REQUIREMENT
Please decide whether each statement agrees with the data collection notebook below, answering yes or no and quoting the deciding words: (a) the sources are merged on IMDb ID; (b) trailer view counts come from the OMDb API; (c) API keys should be committed to git.

TEXT BLOCK
•••

# Notebook 1: Data Collection

## Purpose
This notebook handles the collection of raw movie data from multiple sources including:
- **TMDB API**: Movie metadata (budget, cast, crew, genres, runtime, release dates)
- **Box Office Mojo**: Box office revenue data (opening weekend, total domestic, worldwide)
- **OMDb API**: Supplemental metadata and IMDb ratings
- **YouTube Data API**: Trailer view counts and engagement metrics

## Objectives
1. Set up API connections and test endpoints
2. Write data collection functions with error handling and rate limiting
3. Collect data for 3,000+ movies from 2010-2024
4. Merge data sources on IMDb ID
5. Save raw datasets to CSV files in `data/raw/` directory
6. Perform initial data inspection

## Outputs
- `data/raw/movies_tmdb_raw.csv`
- `data/raw/revenue_boxofficemojo_raw.csv`
- `data/raw/trailers_youtube_raw.csv`

## Notes
- This notebook may take several hours to run due to API rate limits
- Once data is collected, subsequent runs should load from saved CSV files
- API keys should be stored in a `.env` file (not committed to git)

---
## Setup and Imports

In [None]:
# Import libraries
import pandas as pd
import numpy as np
import requests
from bs4 import BeautifulSoup
import time
import os
from dotenv import load_dotenv
from datetime import datetime

# Load environment variables
load_dotenv()

•••

DATA PROVIDED
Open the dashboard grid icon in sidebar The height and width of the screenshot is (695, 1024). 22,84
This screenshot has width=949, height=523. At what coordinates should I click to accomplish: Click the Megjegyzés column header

•••

ANSWER
(a) Yes: "Merge data sources on IMDb ID"
(b) No: the OMDb API supplies "Supplemental metadata and IMDb ratings," and "Trailer view counts and engagement metrics" come from the YouTube Data API.
(c) No: "API keys should be stored in a `.env` file (not committed to git)"